Title: Inhibition of S. epidermidis Biofilms on Orthopedic PMMA Bone Cement and Ti-6Al-4V Alloy using Polymerizable Vancomycin Derivatives

Purpose: Biofilm formation on indwelling orthopaedic biomaterials including metallic hardware and poly(methyl methacrylate) bone cement remains problematic. Antibiofilm strategies with polymerizable antibiotics were examined.

Methods: Polymerizable derivatives of vancomycin were used to modify both Ti-6Al-4V alloy and poly(methyl methacrylate) (PMMA) bone cement with the intent of interfering with Staphylococcus epidermidis biofilm formation. In this study, a Ti-6Al-4V alloy was functionalized with a methacrylated silane reagent in preparation for subsequent polymer attachment. X-ray photoelectron spectroscopy (XPS) was used to access silane surface coverage. Surfaces were then coated with polymers formed from poly(ethylene glycol)(375)-acrylate [PEG(375)-acrylate] or a vancomycin-PEG(3400)-PEG(375)-acrylate copolymer. Following functionalization with vancomycin-based polymers and surface exposure to biofilm-forming Staph. epidermidis, scanning electron microscopy (SEM) was used to quantify adherent bacteria. Additionally, PMMA bone cement was loaded with various species including vancomycin and several polymerizable vancomycin derivatives (acrylamides). Mechanical properties of the loaded cements including compressive modulus, yield strength, resilience, and fracture strength were measured. A gravimetric biofilm assay was employed in subsequent experiments to evaluate the ability of the additive species to interfere with bacterial proliferation on PMMA surfaces.

Results: XPS showed the Si elemental surface composition to be ca. 18% after silanizaton, which suggests monolayer or greater surface coverage. Scanning electron microscopy results showed the vancomycin-PEG(3400)-acrylate-type titanium surface to reduce adherent bacteria numbers by approximately 4 fold when compared to PEG(375)-acrylate alone (P = 0.007). Consistent with well-established literature, vancomycin-loading of PMMA bone cement at 10 wt% significantly reduced all mechanical properties tested, including a ca. 20% reduction in compressive modulus. In contrast, loading a vancomycin-acrylamide derivative (polymerizable) restored these mechanical deficits. However, no antibiofilm properties were demonstrated. Conversely, a polymerizable, PEGylated vancomycin derivative reduced biofilm attachment but resulted in arguably poor cement mechanical properties.

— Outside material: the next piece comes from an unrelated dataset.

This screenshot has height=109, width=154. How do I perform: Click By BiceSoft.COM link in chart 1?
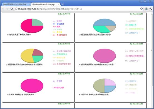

Discuassion and Conclusion: Several polymerizable vancomycin derivatives were examined. Data with coated Ti alloy surfaces suggest that copolymerizing a PEGylated vancomycin species, VPA(3400), with PEG(375)-acrylate is more effective than PEG alone at blocking S. epidermidis biofilms. The PEG spacer itself likely contributes to the antibiofilm effect, but SEM data indicate that the pendant vancomycin molecule improves the antimicrobial effect under some growth conditions. In addition, loading PMMA bone cement with certain polymerizable vancomycin derivatives may eventually be useful for retarding biofilm adherence without compromising mechanical properties, though the current formulations were found to do one or the other—not both. A vancomycin-acrylamide additive resulted in compressive mechanical properties almost identical to PMMA controls but did not inhibit biofilm growth. VPA(3400) inhibited biofilm growth but compromised mechanical properties. From a design perspective, it would be convenient to have a set of antibacterial materials that could be used for the modification of both metallic and bone cement surfaces. Polymerizable antibiotic monomers have potential for this purpose, and experiments described here should facilitate that end.